Campus familiarity: We visited her chosen college multiple times before enrollment, mapping sensory-friendly spaces and identifying potential challenge areas.

Most importantly, we proactively connected with the college’s disability services office well before classes started, ensuring that Phoebe’s accommodations were established in advance rather than waiting for issues to arise. During this process, we discovered that nearly a quarter of the student body was neurodivergent, and that the college had already developed and refined strong, effective support systems to assist students like Phoebe. This advance planning gave us confidence that she would be well-supported from the outset.

The Outcome: Thriving in College

As Phoebe completes her first year of college, the results of our approach speak for themselves. While the transition hasn't been without challenges, she has demonstrated remarkable resilience and success. She's maintaining strong academic performance, has developed meaningful social connections, and most importantly, has grown in confidence and self-understanding.

What makes us proudest isn't merely her academic achievements but her self-advocacy and ability to navigate a complex environment while honoring her authentic self. She hasn't succeeded by hiding or masking her autism but by embracing her neurodivergent identity and utilizing the appropriate accommodations.

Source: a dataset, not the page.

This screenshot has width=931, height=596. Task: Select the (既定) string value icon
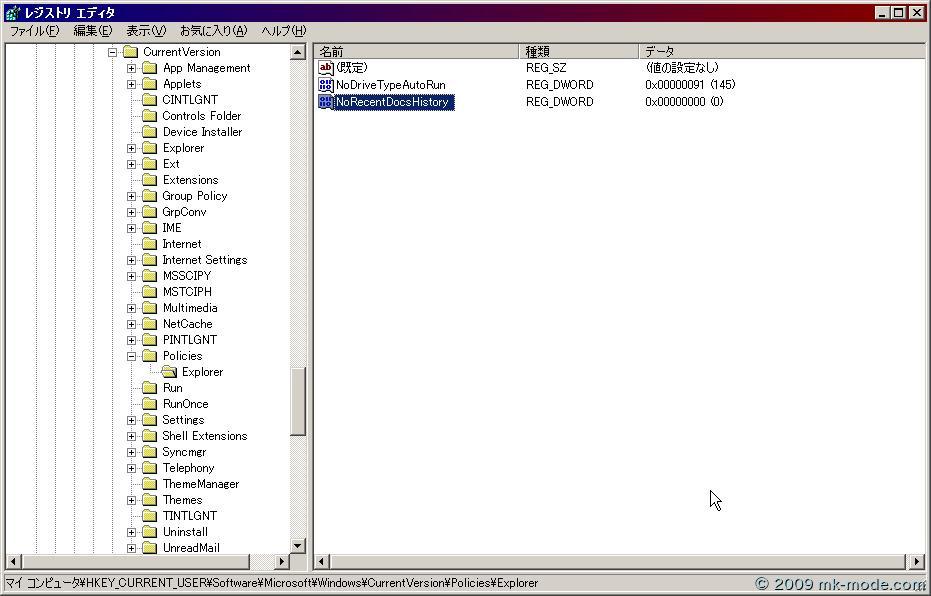325,68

Lessons for Other Parents and Professionals

If I could share the most important lessons from our journey, they would be:

Trust your instincts about your child's needs, even when professionals suggest otherwise.
Focus on accommodation rather than change. The goal isn't to make your child neurotypical but to help them thrive as their authentic selves.
Involve your child in designing solutions. The most effective accommodations are those that address actual needs rather than perceived ones.
Maintain high expectations while providing appropriate support. Scaffolding doesn't mean lowering standards.
Prepare early for transitions, particularly the move to higher education or independent living.
Celebrate neurodivergent strengths rather than focusing exclusively on challenges.

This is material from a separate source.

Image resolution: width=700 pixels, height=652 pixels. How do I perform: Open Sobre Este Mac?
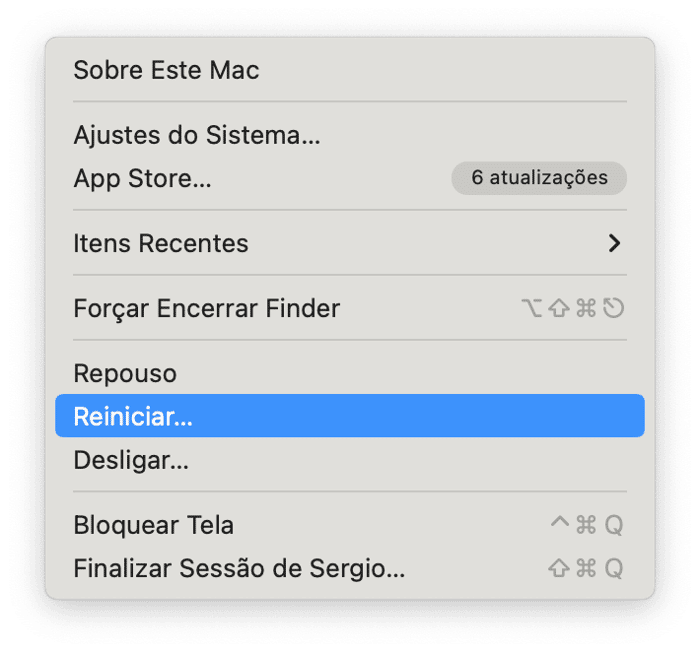click(x=166, y=70)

Our experience with Phoebe has changed not only her life but also mine. It took me from music production to neuroscience, moving from theoretical knowledge to practical innovation. The assistive technologies we created for Phoebe have since aided many others with similar challenges.

As Phoebe continues her college journey, we remain committed to supporting her independence while honoring her neurodivergent identity. Her success isn't measured by how well she conforms to neurotypical expectations but by how authentically she can navigate the world on her own terms. That, perhaps, is the greatest lesson of all.